----- Records for processing -----
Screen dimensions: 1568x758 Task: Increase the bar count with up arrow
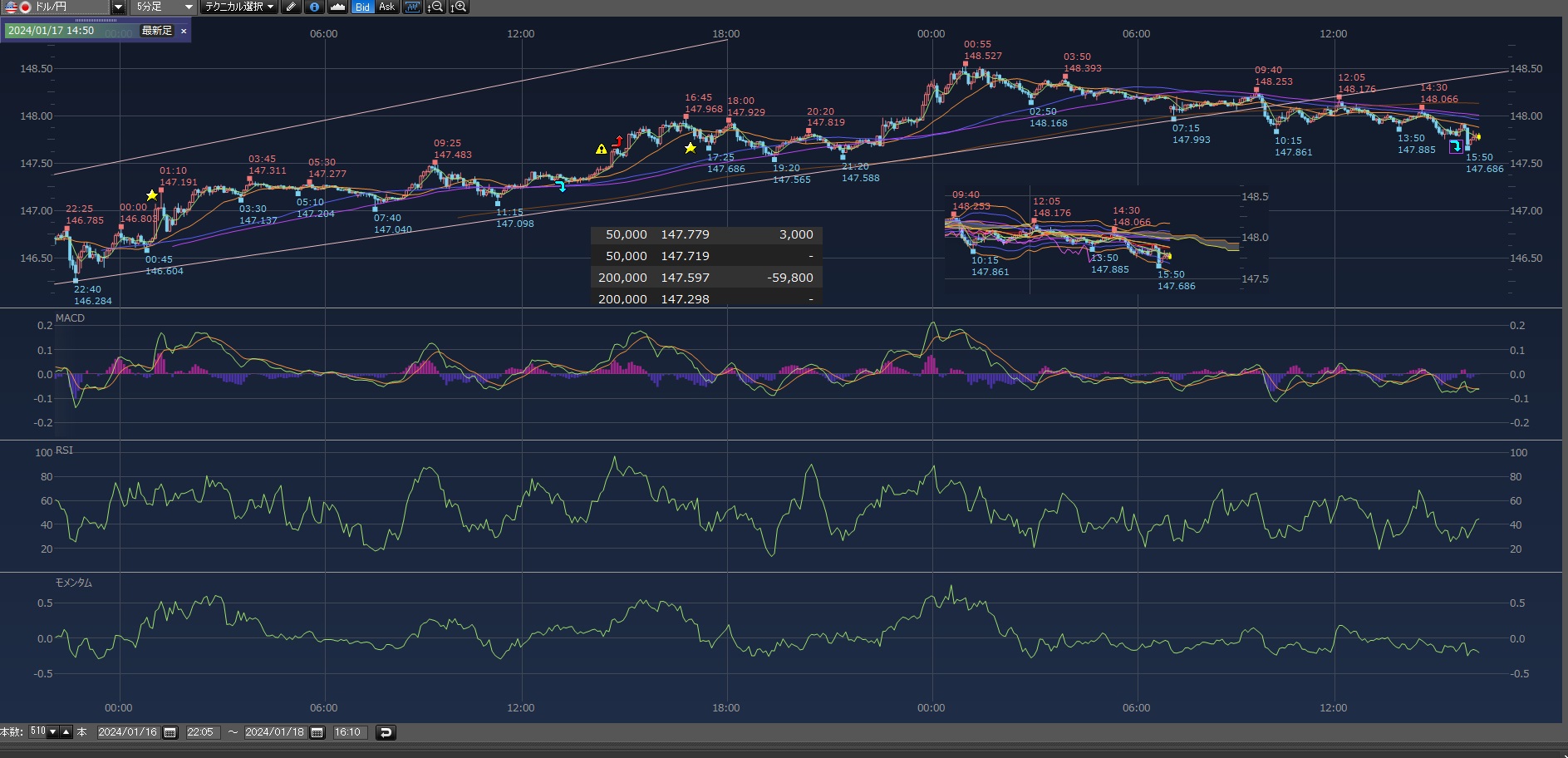coord(66,732)
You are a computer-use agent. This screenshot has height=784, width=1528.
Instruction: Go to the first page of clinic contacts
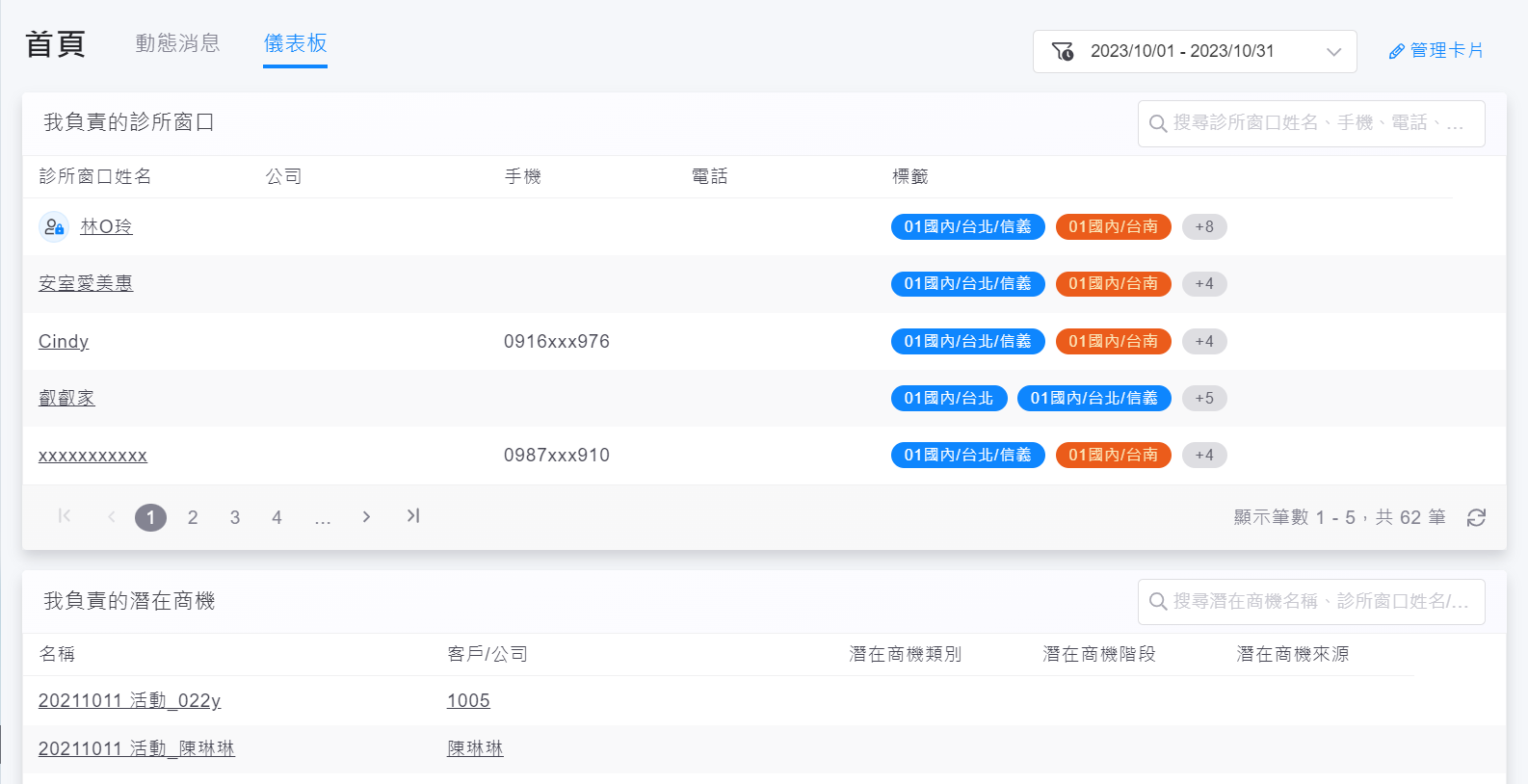tap(65, 516)
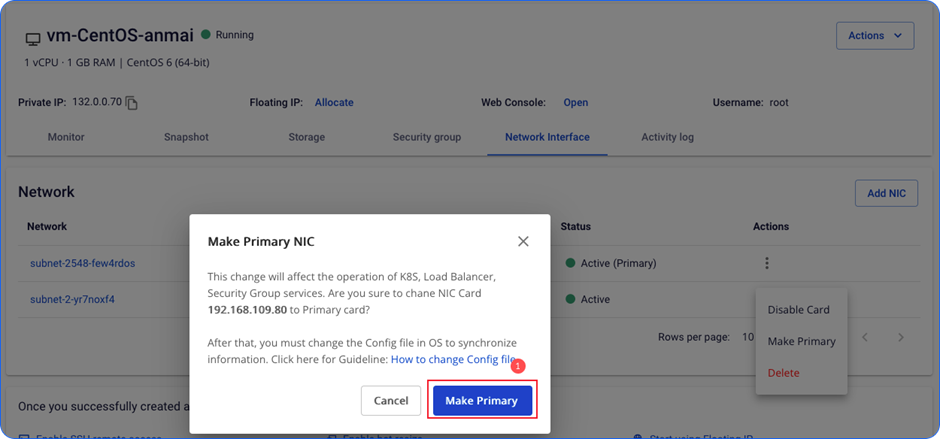The height and width of the screenshot is (439, 940).
Task: Expand the Actions dropdown button
Action: pyautogui.click(x=875, y=36)
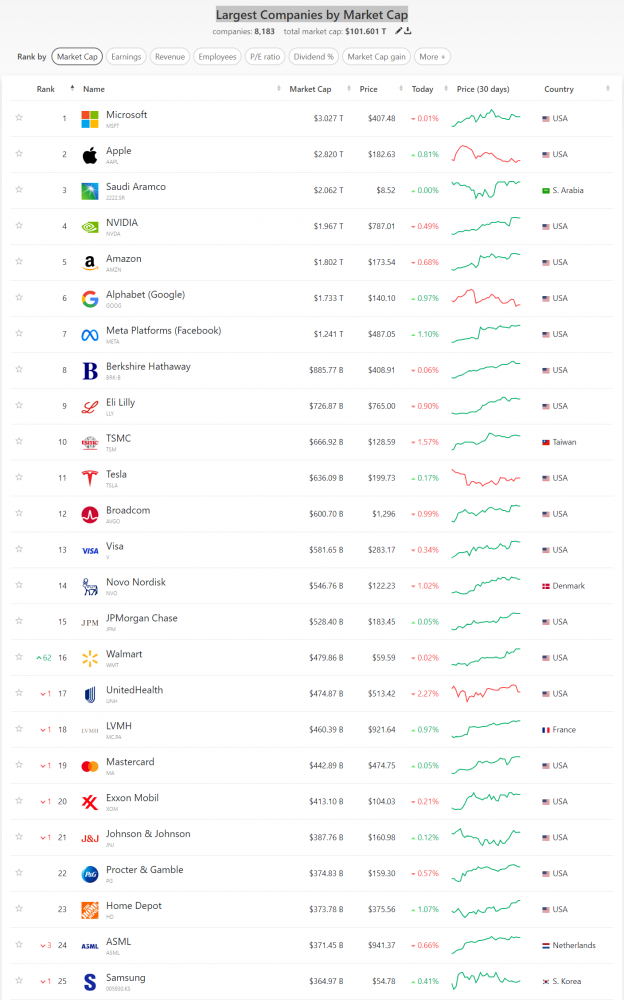
Task: Click the download icon beside total market cap
Action: click(408, 31)
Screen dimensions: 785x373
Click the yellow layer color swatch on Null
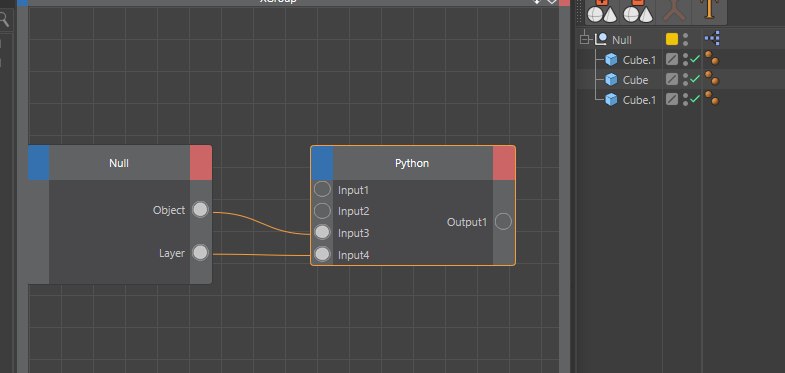tap(672, 39)
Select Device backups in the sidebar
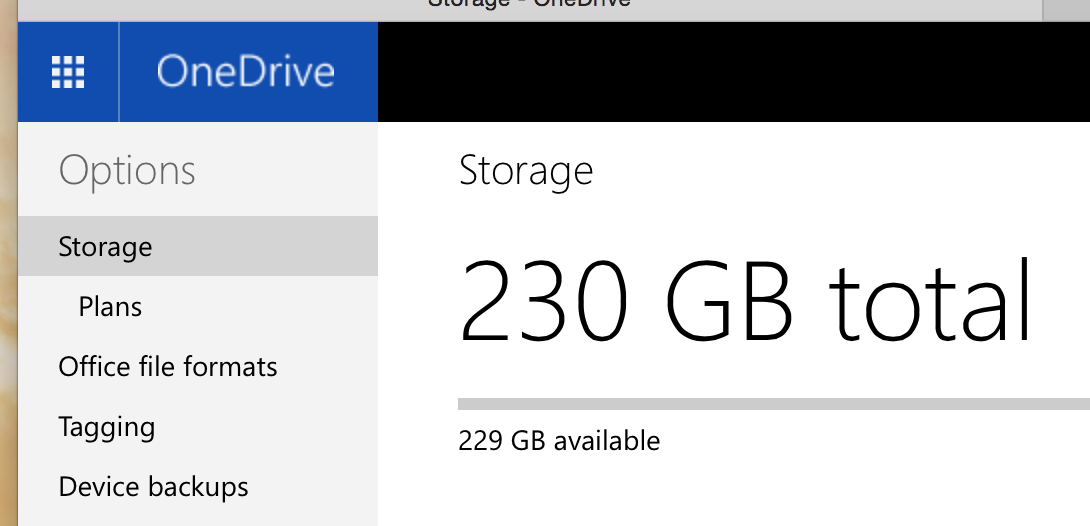Image resolution: width=1090 pixels, height=526 pixels. pos(153,487)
-----
## Short exercise
Reproduce the data word for word, starting at the line containing "You are a computer-use" and continuing through the end of the data. Leave the pictures out of your answer.

## Complete response
You are a computer-use agent. This screenshot has height=784, width=1528.
Instruction: Go to the first page of clinic contacts
tap(65, 516)
The height and width of the screenshot is (439, 940).
Task: Expand the Actions dropdown button
Action: pyautogui.click(x=875, y=36)
Task: Click the download icon beside total market cap
Action: click(408, 31)
Screen dimensions: 785x373
Click the yellow layer color swatch on Null
tap(672, 39)
Select Device backups in the sidebar
Image resolution: width=1090 pixels, height=526 pixels. pos(153,487)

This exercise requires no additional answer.